- **Work task**:
Give back every line of the data, word for word.

[Provided records Boundary: Start]

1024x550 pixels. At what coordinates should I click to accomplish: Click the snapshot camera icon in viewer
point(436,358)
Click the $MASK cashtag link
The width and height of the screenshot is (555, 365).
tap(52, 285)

[Provided records Boundary: End]

- **Response**:
1024x550 pixels. At what coordinates should I click to accomplish: Click the snapshot camera icon in viewer
point(436,358)
Click the $MASK cashtag link
The width and height of the screenshot is (555, 365).
tap(52, 285)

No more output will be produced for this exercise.